START EXTRACTED ENTRIES
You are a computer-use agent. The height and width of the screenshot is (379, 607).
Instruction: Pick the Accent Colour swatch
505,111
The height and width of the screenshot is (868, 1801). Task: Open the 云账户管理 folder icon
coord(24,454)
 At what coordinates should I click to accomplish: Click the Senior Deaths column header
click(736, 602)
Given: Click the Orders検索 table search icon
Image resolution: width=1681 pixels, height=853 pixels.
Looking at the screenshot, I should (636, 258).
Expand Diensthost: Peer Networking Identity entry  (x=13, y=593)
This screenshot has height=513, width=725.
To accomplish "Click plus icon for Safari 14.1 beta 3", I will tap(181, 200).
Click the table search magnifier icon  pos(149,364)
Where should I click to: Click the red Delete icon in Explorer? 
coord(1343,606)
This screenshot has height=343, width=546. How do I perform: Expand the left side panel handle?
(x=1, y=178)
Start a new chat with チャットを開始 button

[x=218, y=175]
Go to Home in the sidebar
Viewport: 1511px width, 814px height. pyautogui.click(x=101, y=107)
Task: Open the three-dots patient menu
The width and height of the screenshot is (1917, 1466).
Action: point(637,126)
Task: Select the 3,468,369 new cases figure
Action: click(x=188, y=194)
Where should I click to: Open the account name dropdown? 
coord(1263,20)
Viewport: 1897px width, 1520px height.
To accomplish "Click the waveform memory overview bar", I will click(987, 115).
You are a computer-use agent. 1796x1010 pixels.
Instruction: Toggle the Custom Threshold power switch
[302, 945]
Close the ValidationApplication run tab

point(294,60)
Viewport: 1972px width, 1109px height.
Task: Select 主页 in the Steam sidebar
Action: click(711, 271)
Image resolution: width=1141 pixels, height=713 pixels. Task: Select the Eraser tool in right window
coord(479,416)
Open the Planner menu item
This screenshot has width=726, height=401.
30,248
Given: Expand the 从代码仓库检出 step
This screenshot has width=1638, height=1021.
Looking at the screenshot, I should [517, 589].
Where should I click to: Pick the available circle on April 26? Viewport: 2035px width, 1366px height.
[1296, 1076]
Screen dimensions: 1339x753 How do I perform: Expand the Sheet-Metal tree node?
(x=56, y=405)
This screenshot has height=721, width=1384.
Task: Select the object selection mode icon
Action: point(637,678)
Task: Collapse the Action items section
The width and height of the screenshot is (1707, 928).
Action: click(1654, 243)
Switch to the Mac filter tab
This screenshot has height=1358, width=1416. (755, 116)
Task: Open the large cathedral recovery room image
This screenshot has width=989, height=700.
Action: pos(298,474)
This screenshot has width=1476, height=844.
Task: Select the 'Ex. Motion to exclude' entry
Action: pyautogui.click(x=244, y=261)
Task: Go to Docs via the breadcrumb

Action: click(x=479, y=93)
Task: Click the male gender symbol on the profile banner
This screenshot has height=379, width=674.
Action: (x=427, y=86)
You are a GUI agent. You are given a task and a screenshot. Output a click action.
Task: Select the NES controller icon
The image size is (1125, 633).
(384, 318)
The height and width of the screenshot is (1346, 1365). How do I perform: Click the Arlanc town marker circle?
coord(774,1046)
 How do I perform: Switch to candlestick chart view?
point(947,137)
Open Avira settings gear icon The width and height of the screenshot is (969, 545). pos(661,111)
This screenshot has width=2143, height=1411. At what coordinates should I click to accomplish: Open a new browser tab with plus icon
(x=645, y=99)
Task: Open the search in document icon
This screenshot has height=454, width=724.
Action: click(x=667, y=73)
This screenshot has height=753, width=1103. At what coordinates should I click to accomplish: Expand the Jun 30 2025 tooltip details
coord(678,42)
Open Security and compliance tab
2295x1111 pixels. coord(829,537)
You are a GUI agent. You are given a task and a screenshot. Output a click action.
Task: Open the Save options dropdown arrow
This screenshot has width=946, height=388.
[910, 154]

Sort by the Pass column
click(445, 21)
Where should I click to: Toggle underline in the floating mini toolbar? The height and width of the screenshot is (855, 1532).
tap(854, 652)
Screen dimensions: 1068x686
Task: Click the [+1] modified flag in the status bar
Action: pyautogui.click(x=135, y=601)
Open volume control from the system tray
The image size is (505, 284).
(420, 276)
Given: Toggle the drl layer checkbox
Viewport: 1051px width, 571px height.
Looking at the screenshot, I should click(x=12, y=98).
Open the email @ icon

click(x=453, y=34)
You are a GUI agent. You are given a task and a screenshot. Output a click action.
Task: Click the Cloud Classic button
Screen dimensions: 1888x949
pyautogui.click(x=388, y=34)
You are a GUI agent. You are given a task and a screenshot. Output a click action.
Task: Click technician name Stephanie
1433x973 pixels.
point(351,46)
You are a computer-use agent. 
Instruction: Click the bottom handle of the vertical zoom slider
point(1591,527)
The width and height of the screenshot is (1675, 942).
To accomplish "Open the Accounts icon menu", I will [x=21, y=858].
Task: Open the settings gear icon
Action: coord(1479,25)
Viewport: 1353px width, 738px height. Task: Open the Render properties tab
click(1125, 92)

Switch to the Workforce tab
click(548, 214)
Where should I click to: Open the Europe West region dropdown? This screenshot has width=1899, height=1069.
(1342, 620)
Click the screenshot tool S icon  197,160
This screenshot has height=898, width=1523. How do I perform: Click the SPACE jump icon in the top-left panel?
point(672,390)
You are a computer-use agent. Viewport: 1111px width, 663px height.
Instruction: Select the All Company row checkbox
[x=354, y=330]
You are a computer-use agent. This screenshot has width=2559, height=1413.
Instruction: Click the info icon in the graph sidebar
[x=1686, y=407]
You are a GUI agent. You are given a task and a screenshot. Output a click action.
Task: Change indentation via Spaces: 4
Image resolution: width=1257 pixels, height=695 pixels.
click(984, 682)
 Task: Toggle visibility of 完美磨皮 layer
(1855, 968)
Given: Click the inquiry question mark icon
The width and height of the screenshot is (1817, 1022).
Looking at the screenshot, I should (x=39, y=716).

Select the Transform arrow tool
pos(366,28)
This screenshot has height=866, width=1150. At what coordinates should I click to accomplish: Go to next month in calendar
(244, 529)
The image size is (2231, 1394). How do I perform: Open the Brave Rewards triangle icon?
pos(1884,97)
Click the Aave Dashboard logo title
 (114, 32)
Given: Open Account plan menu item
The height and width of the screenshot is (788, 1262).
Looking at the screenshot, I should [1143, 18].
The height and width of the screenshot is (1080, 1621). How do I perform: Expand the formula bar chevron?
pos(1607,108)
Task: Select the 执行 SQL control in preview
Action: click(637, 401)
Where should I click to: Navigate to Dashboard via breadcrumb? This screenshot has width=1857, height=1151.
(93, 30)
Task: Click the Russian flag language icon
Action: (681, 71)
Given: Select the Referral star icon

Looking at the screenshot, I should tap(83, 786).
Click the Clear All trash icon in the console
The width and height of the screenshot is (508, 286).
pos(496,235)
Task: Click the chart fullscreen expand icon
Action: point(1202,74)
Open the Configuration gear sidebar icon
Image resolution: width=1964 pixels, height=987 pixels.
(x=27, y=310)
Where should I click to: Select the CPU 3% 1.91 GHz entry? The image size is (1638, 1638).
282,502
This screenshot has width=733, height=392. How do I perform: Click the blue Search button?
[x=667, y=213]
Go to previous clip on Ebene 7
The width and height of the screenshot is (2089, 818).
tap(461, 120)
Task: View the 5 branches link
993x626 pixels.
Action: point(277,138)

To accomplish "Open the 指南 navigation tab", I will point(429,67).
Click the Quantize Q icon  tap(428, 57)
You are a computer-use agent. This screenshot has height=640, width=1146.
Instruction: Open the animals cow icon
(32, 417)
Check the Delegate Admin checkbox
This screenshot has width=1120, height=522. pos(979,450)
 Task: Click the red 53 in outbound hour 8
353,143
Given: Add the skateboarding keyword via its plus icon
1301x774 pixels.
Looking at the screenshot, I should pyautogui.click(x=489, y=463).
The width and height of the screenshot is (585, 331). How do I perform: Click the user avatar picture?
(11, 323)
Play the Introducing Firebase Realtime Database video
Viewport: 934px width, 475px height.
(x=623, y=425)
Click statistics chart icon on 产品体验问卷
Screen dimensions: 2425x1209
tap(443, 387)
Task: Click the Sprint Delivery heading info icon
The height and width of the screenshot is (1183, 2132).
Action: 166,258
END EXTRACTED ENTRIES
Take the lines above from the one containing "The width and height of the screenshot is (1675, 942)." to the one containing "You are a computer-use agent. Viewport: 1111px" and retype them exactly, both ends included, with nothing added.

- TASK RESPONSE:
The width and height of the screenshot is (1675, 942).
To accomplish "Open the Accounts icon menu", I will [x=21, y=858].
Task: Open the settings gear icon
Action: coord(1479,25)
Viewport: 1353px width, 738px height. Task: Open the Render properties tab
click(1125, 92)

Switch to the Workforce tab
click(548, 214)
Where should I click to: Open the Europe West region dropdown? This screenshot has width=1899, height=1069.
(1342, 620)
Click the screenshot tool S icon  197,160
This screenshot has height=898, width=1523. How do I perform: Click the SPACE jump icon in the top-left panel?
point(672,390)
You are a computer-use agent. Viewport: 1111px width, 663px height.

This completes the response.